**What you are asked to do**
In the post below about encryption in GlusterFS, rewrite the paragraph that begins "Distributed systems impose tighter requirements" as a short bulleted list that keeps its main facts.

**Excerpt to read**
---
[Gluster-users] Transparent encryption and authentication in distributed systems with non-trusted servers

Edward Shishkin edward at redhat.com
Thu Aug 7 20:43:46 UTC 2014


Hello everyone,

Here we provide some basic backgrounds in addition to the manpages at
http://www.gluster.org/community/documentation/index.php?title=Features/disk-encryption

Comments, questions, any your experience are welcome.

Thanks,
Edward.



             Transparent encryption and authentication
         in distributed systems with non-trusted servers



Distributed systems impose tighter requirements to at-rest encryption.
This is because your encrypted data will be stored on servers, which
are de facto untrusted. In particular, your private encrypted data can
be subjected to analysis and tampering, which eventually will lead to
its revealing, if it is not properly protected. Specifically, usually
it is not enough to just encrypt data. In distributed systems serious
protection of your personal data is possible only in conjunction with
a special process, which is called authentication. GlusterFS provides
such enhanced service: In GlusterFS encryption is enhanced with
authentication. Currently we provide protection from "silent
tampering". This is a kind of tampering which is hard to detect,
because it doesn't break POSIX compliance. Specifically, we protect
encryption-specific file's metadata which includes unique file's
object id (GFID), cipher algorithm id, cipher block size and other
attributes used by the encryption process.
---
**Dataset extract**
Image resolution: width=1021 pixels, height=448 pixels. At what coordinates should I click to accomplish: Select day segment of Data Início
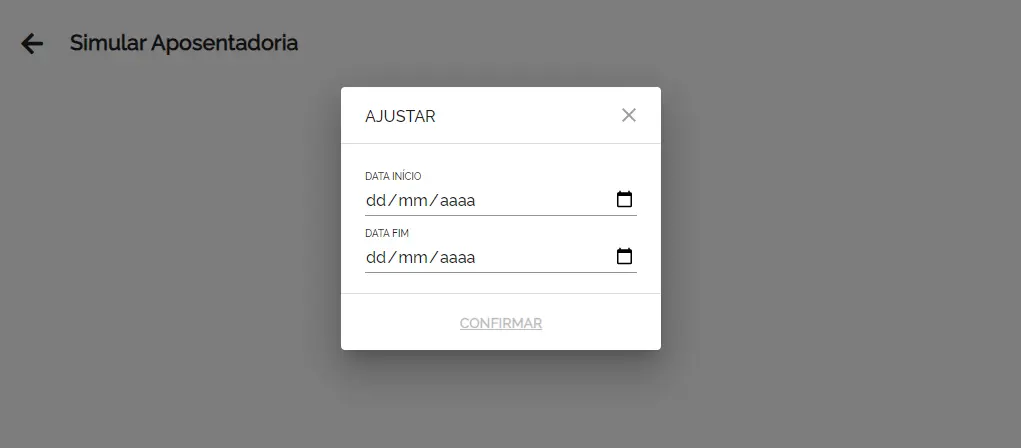click(x=376, y=201)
---
**Exercise answer**
- Distributed systems place tighter requirements on at-rest encryption, because encrypted data is stored on servers that are in fact untrusted.
- Without proper protection, private encrypted data on those servers can be analyzed and tampered with, and may eventually be revealed.
- Encryption alone is usually not enough; serious protection needs authentication as well.
- GlusterFS combines encryption with authentication.
- It currently protects against "silent tampering," which is hard to detect because it doesn't break POSIX compliance.
- The protection covers the encryption-specific metadata of each file: its unique object id (GFID), cipher algorithm id, cipher block size, and other attributes used in encryption.